Belajar dari Tan Malaka


Pada suatu waktu , saya ada kesempatan berdiskusi dengan teman yang juga adalah pejabat China. Yang membuat saya kagum adalah pemahamannya tentang pemikiran Tan Malaka begitu hebatnya. Saya tahu karena yang dibahasnya itu buku tulisan Tan Malaka yang berjudul Madilog ( (materialisme, dialektik dan logika). Menurutnya bahwa China di era Mao, pernah terjebak dengan komunisme ala Rusia, dan itu membuat china gelap selama lebih dari seperempat abad dengan korban rakyat kelaparan puluhan juta ketika revolusi kebudayaan.

Tan Malaka punya sudut pandang sangat berbeda dari komunismenya Marx. Meskipun isi Madilog sebagian besar mengikuti materialisme dialektik Friedrich Engels. Siapa Friedrich Engels? Ia adalah sahabat karib Karl Marx yang memperlengkap filsafat sosial Marx dengan filsafat alam dan ontologi materialis yang kemudian akan menjadi dasar filosofis Marxisme-Leninisme. Tapi Madilog bukan semacam "ajaran partai" atau "ideologi proletariat", bukan. Bahkan sangat ekstrim bahwa Madilog tidak setuju dengan pemikiran Marxisme-Leninisme yang senantiasa menuntut ketaatan mutlak terhadap Partai Komunis, alias pimpinannya. Madilog menolak segala bau ideologis, menolak jargon ortodoksi partai yang tahu segala-galanya. Madilog adalah imbauan seorang nasionalis sejati pada bangsanya untuk ke luar dari keterbelakangan dan ketertinggalan.
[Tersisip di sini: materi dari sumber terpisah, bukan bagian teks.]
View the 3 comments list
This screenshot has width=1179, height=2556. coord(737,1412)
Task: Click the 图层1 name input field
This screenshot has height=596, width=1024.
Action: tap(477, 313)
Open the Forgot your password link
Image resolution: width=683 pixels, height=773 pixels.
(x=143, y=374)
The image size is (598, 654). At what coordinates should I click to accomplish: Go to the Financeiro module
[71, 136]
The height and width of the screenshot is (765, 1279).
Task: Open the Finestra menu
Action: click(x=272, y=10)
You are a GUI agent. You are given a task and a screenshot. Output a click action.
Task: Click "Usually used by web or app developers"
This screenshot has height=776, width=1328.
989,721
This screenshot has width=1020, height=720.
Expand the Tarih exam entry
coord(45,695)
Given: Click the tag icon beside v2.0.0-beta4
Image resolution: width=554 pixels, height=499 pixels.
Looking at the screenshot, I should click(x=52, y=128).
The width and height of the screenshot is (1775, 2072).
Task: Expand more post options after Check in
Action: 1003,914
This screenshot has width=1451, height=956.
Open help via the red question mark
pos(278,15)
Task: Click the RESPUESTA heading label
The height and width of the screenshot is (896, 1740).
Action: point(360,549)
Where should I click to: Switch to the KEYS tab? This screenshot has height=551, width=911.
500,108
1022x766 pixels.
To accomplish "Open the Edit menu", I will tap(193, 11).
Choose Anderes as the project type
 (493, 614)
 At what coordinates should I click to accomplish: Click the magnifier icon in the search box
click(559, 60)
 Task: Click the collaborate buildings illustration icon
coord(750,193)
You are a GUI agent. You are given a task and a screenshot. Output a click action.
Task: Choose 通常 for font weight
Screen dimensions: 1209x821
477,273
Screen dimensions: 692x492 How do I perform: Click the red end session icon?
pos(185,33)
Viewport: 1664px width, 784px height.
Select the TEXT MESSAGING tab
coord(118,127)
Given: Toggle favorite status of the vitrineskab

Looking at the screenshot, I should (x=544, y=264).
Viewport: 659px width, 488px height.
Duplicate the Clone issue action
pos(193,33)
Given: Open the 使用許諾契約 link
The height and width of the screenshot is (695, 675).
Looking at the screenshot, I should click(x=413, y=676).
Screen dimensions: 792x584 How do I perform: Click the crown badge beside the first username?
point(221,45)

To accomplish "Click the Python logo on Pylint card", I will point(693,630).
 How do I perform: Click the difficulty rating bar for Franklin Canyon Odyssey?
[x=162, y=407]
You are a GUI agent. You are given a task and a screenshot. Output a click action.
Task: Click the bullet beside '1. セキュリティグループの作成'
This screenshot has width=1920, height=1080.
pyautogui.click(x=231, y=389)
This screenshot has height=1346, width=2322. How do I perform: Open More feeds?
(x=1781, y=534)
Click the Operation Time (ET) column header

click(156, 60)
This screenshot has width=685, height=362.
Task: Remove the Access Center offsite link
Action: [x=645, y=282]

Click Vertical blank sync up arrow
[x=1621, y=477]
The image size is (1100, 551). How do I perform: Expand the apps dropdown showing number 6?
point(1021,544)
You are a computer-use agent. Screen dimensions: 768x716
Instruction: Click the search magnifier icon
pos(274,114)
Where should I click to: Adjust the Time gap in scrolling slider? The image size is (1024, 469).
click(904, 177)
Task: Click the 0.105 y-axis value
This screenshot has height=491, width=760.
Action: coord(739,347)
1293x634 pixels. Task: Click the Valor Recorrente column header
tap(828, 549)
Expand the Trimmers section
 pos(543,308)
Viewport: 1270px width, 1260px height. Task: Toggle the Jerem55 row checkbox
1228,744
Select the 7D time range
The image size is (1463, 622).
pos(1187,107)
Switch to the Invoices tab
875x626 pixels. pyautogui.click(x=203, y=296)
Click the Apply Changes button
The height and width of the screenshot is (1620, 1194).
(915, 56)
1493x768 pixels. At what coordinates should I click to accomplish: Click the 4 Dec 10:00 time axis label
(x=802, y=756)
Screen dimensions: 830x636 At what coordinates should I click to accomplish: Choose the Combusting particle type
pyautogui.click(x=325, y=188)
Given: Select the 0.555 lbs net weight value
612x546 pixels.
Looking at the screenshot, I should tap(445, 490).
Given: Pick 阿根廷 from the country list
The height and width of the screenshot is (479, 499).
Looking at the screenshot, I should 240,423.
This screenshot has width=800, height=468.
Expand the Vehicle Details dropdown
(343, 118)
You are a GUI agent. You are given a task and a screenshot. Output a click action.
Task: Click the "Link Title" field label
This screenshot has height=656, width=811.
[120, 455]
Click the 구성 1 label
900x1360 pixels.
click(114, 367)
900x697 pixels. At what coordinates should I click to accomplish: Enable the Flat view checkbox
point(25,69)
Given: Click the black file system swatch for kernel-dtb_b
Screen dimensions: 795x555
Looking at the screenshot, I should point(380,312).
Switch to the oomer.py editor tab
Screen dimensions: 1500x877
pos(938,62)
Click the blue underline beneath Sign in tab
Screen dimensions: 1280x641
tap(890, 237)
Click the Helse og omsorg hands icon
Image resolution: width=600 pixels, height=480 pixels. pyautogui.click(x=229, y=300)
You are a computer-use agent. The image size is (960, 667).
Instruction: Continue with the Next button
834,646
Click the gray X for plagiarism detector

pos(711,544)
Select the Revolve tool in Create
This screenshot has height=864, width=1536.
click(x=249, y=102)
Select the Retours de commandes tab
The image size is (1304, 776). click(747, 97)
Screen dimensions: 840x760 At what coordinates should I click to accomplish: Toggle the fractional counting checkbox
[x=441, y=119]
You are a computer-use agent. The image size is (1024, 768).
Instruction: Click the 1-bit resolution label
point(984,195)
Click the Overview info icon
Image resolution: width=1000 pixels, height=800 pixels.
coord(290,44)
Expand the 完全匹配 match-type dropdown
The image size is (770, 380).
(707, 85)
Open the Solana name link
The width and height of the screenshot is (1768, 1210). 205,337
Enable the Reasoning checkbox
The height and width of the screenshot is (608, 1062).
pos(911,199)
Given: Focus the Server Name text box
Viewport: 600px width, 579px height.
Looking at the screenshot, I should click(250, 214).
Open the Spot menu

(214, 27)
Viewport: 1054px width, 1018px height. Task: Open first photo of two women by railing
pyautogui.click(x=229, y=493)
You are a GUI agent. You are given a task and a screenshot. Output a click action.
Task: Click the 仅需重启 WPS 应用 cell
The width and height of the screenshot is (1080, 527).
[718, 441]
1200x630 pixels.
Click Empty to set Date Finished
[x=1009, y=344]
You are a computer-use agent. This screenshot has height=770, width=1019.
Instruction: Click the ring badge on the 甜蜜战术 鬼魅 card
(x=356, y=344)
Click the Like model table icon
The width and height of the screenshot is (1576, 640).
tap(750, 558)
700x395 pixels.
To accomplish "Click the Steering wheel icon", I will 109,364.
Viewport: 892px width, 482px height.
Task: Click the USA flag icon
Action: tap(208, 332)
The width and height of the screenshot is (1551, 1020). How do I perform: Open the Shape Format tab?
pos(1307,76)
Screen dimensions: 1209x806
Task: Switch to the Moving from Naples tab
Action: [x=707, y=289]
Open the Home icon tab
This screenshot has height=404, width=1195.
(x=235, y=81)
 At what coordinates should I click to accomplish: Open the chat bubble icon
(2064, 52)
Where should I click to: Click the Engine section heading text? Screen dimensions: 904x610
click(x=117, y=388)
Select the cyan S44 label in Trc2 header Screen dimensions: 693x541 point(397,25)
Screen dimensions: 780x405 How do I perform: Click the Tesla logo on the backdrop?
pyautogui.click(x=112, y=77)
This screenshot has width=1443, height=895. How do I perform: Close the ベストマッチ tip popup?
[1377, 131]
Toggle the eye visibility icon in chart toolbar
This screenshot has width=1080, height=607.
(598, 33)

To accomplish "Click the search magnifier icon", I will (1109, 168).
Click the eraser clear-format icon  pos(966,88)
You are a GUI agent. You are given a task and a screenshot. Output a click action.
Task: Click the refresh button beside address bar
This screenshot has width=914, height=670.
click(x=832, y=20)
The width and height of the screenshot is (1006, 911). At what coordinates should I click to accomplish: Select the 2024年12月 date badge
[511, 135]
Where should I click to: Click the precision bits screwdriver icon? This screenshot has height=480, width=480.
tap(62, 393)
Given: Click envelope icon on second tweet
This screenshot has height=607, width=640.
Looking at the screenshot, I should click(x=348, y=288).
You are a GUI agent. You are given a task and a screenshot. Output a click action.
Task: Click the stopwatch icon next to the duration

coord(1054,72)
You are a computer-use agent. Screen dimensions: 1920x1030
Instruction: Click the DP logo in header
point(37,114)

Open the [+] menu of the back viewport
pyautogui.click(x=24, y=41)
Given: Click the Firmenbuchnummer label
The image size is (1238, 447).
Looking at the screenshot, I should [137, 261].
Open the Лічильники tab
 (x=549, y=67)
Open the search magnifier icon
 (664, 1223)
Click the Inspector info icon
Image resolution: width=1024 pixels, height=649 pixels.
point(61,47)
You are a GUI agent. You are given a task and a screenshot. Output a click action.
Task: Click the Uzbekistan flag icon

Maosedong walau terlambat tapi bisa menerima ide dari istrinya untuk melakukan koreski komunisme lenis dan mengikuti pemikiran Tan Malaka. Bahwa kemunduran China dan akhirnya di kalahkan dengan pihak asing karena terbelenggu dalam keterbelakangan oleh "logika mistika". "Logika mistika" adalah logika gaib, di mana orang percaya bahwa apa yang terjadi di dunia adalah kerjaan kekuatan-kekuatan keramat di alam gaib. Logika gaib melumpuhkan orang karena, daripada menangani sendiri tantangan yang dihadapinya, ia mengharapkannya dari kekuatan-kekuatan gaib itu. Daripada berbuat dan berusaha, ia mengadakan mantra, sesajen dan doa-doa. Revolusi kebudayaan CHina berhasl memberangus pemikiran mistik itu. Makanya dia heran ketika berkunjung ke Indonesia, orang masih terjebak dengan pemikiran mistik itu. Padahal Tan Malaka sebagai putra Indonesia terlahir dari Sumatera Barat mengatakan dalam pemikirannya bahwa selama bangsa Indonesia masih terkungkung oleh logika gaib itu, tak mungkin ia menjadi bangsa yang merdeka dan maju. Jalan ke luar dari logika gaib adalah "madilog", materialisme, dialektik dan logika. Mirip dengan August Comte, sang bapak positivisme seratus tahun sebelumnya.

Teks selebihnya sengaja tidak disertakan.